According to Harvard, one of the biggest benefits of probiotics is their effect on digestive health. This is also one of the most researched findings having to do with probiotics. Some medical experts recommend using probiotics to counteract the diarrhoea often associated with taking antibiotics, especially if they are used for extended amounts of time. This works because antibiotics tend to kill off the good bacteria in your gut and the probiotics help it reflourish. Probiotics also show promise as a way to treat the symptoms of irritable bowel syndrome, Crohn’s disease, ulcerative colitis, and other digestive infections.

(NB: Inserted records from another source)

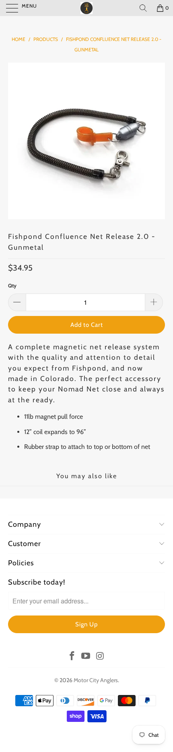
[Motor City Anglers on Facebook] (72, 656)
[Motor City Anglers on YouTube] (86, 656)
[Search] (143, 8)
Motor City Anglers (96, 680)
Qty (12, 285)
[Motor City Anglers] (86, 8)
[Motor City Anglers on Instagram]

Another reason to give probiotics a try is for their potential to encourage weight loss. Studies have found that people who are overweight and obese have a different kind of gut bacteria than slimmer people. Animal studies indicate that repopulating the gut of overweight animals with faecal matter from leaner animals allows the larger animals to lose weight. While probiotics alone can’t be used as a viable weight loss method, it can help reduce belly fat, but should be used in conjunction with a healthy eating and exercise program.
There are other lesser known health benefits. Probiotics may help fight inflammation, making them valuable for health conditions that cause it. They’ve also been shown to sometimes alleviate symptoms of anxiety and depression and lower blood cholesterol and blood pressure levels. Probiotics may also have a positive effect on immunity, lowering the risk of infection and even fighting off the common cold. For people with skin conditions, like eczema, acne or rosacea, probiotics can in some cases be useful for alleviating the symptoms.
As with anything else, you need to understand the possible side effects that go with using probiotics so you can plan for them if they arise. Most canadian people tolerate probiotics well and don’t suffer any side effects. However, some canadians may notice mild digestive discomfort as their bodies adjust according to Healthline. It’s important to note that people with compromised immune systems, such as with HIV or AIDS, should not use probiotics as they raise the risk of dangerous infections.
Probiotics certainly have a place in most people’s meal plan, and you may notice benefits soon after beginning your regimen. If not, stick with it. As your digestive tract adapts and the probiotics begin to do their work, you should start seeing positive results that you are going to be happy with.